DATA FOR REVIEW section start

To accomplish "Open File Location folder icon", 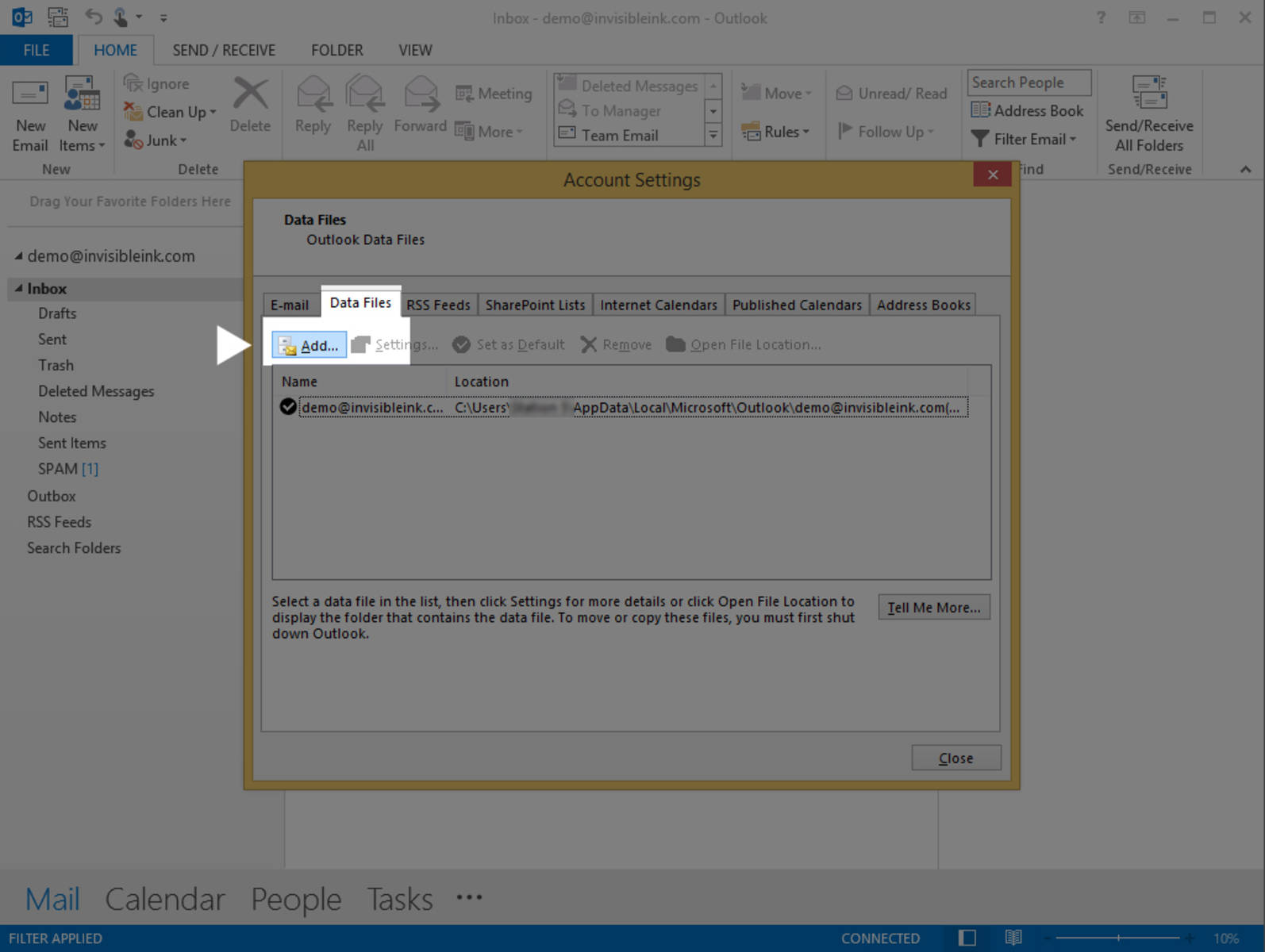I will [675, 344].
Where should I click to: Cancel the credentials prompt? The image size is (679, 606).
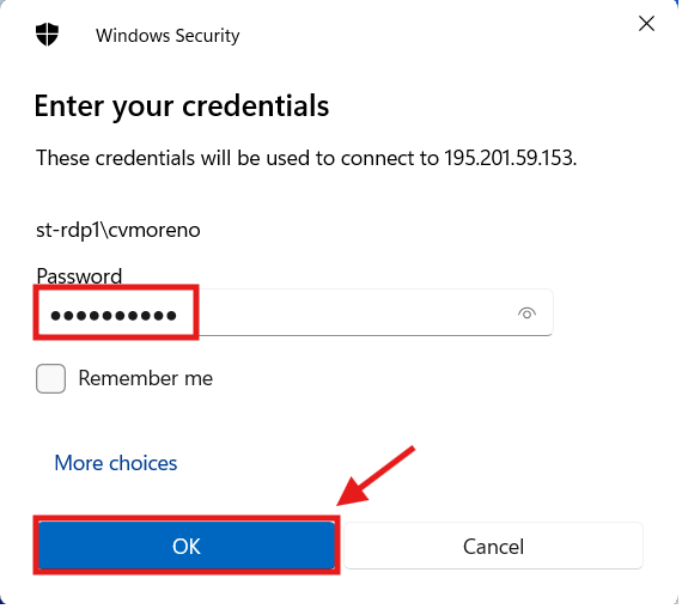[493, 546]
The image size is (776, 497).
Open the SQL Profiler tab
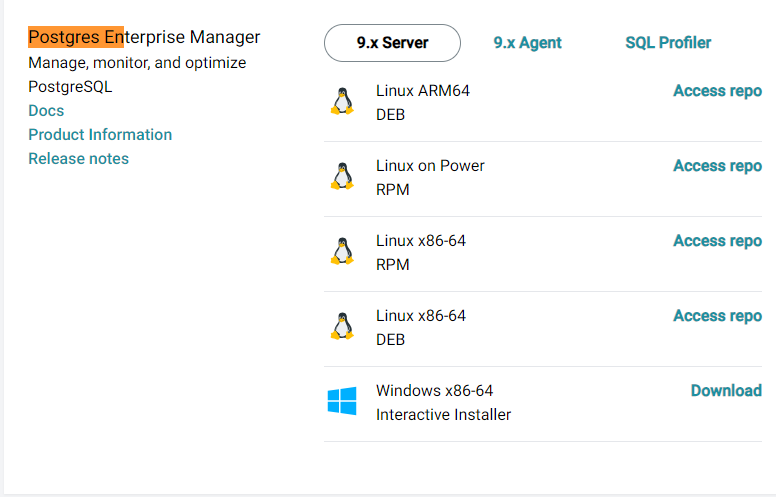click(x=668, y=43)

DATA FOR REVIEW section end

§ **TASK DIRECTIONS**
In the records above, find the line containing "Where should I" and restate it and every line after it word for word, all pictures excluded.

§ **RESULT OF THIS EXERCISE**
Where should I click to: Cancel the credentials prompt? The image size is (679, 606).
[493, 546]
The image size is (776, 497).
Open the SQL Profiler tab
click(x=668, y=43)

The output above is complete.